US Geological Survey officials said two earthquakes struck the area on Friday, a half-hour before the booms began, though they said the booms were not likely aftershocks, according to KOCO-TV.
Both Holland and National Weather Service meteorologist Matthew Day didn’t have an explanation for the booms.
Holland said it’s unlikely that it’s due to a drilling process known as fracking because the booms were heard and felt over a wide area including Norman, Edmond and Shawnee.
Day, who’s based in Norman, said a phenomenon known as cryoseisms also isn’t likely. Cryoseisms, or ‘frost quakes,’ occur when water quickly freezes in soil or rock, then expands and cracks.

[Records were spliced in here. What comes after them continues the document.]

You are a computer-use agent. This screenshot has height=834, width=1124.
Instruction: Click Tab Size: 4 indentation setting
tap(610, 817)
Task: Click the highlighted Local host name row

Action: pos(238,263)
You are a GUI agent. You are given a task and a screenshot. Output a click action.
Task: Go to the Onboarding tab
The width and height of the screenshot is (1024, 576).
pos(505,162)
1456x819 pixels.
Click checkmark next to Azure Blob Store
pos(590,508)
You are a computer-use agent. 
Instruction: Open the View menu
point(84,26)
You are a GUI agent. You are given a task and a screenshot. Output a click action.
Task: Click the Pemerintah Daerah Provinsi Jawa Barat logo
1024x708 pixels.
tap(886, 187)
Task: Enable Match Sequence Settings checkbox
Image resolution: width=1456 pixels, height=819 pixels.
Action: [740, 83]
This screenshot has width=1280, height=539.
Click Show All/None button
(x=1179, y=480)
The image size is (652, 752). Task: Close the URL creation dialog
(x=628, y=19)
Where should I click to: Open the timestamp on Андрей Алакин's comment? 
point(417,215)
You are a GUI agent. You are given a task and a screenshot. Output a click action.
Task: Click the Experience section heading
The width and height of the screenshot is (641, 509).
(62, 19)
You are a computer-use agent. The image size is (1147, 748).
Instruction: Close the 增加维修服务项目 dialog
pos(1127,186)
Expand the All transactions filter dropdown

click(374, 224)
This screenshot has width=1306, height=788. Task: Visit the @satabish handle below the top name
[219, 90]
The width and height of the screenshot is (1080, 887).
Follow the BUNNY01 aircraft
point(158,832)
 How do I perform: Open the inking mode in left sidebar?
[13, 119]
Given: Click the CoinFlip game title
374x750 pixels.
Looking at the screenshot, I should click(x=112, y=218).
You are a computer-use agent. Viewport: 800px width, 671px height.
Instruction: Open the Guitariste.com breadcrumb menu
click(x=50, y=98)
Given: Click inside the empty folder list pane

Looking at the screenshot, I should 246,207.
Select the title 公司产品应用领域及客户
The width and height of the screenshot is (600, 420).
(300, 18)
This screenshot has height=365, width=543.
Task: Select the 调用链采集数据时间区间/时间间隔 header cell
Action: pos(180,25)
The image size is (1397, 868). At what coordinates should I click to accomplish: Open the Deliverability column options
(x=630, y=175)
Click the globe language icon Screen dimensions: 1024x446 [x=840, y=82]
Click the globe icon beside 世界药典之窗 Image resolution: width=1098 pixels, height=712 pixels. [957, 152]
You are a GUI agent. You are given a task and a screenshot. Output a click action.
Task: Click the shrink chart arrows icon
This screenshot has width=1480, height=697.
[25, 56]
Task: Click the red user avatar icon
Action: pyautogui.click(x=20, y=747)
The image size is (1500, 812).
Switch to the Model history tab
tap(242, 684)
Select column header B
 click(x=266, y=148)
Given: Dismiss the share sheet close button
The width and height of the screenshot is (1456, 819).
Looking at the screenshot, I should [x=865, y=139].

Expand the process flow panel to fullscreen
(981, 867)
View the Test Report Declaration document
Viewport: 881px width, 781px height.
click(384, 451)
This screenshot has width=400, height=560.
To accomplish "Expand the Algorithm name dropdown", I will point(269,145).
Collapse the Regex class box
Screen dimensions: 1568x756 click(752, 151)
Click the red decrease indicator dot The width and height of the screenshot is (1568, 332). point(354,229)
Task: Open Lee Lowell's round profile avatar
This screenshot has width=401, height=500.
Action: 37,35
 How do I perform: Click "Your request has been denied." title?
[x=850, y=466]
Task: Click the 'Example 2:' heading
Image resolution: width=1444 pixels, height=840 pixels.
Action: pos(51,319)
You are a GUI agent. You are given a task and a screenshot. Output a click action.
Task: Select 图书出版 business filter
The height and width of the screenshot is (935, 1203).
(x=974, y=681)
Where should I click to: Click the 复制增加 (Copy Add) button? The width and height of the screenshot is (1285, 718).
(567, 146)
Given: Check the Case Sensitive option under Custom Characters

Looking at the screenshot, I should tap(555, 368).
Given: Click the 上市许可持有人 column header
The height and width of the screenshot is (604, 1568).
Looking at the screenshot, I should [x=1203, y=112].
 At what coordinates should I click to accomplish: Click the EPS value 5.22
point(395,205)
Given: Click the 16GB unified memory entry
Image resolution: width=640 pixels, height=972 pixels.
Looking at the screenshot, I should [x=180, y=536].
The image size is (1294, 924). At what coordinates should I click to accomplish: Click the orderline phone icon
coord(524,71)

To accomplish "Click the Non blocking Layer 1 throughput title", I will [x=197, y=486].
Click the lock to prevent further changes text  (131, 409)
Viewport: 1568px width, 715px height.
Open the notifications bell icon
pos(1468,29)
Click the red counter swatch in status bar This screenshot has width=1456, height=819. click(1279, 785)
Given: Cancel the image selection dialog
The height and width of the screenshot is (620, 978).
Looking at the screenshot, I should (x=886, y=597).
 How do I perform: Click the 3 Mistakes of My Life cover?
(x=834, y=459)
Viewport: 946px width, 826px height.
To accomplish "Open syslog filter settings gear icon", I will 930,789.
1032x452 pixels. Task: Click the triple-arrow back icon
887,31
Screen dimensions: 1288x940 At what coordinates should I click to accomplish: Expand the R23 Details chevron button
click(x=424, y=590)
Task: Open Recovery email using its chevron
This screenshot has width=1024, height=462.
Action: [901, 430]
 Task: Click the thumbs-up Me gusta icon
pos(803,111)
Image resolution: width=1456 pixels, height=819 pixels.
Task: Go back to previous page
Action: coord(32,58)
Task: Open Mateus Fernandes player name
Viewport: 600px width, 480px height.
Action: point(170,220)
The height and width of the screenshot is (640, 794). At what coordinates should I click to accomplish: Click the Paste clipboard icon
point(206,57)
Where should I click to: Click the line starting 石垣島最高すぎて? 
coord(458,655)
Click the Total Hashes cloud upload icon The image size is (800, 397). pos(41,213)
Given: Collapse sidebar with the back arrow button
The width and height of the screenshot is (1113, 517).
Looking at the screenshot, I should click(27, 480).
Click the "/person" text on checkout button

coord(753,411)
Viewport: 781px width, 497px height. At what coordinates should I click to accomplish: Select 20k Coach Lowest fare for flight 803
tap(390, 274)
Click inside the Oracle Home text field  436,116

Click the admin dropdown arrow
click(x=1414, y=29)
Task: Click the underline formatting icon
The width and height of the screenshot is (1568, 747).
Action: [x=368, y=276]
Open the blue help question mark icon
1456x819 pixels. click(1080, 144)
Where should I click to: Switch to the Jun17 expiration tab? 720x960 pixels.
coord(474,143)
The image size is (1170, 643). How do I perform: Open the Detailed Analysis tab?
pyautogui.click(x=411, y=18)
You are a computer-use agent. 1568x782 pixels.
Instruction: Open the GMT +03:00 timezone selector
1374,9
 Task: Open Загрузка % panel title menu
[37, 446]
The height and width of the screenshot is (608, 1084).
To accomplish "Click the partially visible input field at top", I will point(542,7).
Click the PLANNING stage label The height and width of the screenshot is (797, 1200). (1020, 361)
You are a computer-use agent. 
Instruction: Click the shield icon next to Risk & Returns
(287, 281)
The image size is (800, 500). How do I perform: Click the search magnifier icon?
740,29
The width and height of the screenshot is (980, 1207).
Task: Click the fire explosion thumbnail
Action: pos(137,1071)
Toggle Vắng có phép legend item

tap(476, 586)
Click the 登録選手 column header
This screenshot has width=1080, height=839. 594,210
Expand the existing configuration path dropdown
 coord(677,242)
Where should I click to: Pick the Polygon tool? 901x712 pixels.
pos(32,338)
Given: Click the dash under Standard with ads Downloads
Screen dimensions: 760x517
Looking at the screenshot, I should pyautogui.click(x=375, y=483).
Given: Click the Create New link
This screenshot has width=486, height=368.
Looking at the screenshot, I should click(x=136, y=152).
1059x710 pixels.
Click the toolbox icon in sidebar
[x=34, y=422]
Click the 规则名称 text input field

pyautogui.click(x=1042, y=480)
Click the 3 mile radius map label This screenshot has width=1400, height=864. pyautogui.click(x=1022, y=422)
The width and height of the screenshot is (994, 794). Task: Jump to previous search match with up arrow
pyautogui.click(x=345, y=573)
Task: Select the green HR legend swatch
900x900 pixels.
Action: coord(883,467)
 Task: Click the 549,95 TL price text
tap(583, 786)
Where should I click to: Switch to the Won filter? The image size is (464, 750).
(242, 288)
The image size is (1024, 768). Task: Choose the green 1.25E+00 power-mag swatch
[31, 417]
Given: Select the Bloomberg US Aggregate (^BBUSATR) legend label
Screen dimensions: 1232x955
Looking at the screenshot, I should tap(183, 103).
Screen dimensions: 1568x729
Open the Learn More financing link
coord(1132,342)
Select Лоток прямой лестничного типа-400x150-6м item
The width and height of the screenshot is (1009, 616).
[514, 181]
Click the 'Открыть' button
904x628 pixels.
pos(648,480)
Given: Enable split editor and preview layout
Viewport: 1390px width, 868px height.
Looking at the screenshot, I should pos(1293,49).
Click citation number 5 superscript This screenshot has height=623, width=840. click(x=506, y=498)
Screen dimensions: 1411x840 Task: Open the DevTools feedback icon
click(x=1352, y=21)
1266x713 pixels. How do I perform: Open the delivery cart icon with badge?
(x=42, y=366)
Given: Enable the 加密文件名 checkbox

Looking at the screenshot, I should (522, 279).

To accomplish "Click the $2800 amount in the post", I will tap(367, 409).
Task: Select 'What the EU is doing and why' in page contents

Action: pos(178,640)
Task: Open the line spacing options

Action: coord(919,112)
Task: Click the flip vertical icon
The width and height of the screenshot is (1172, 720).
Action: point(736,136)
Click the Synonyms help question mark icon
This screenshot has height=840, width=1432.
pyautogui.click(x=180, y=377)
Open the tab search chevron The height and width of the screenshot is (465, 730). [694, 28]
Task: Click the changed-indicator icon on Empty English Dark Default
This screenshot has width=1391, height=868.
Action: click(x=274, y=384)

‘There are some stories going around that’s what it was, but based on the research we’ve done here, it doesn’t appear what people heard is related to the cryoseism phenomena,’ Day told The Norman Transcript.
‘There’s not enough moisture, and the temperatures are not cold enough. That happens in areas where you have a lot of water flowing through a lot of rock,’ Day said.
‘We don’t know what it was, we just know what it is not,’ according to Day.
Holland said the booms occurred on generally regular interval, initially occurring 40 to 60 seconds apart, then about 20 seconds apart.
‘It’s a mystery to us as well,’ he said. ‘It’s quite interesting.’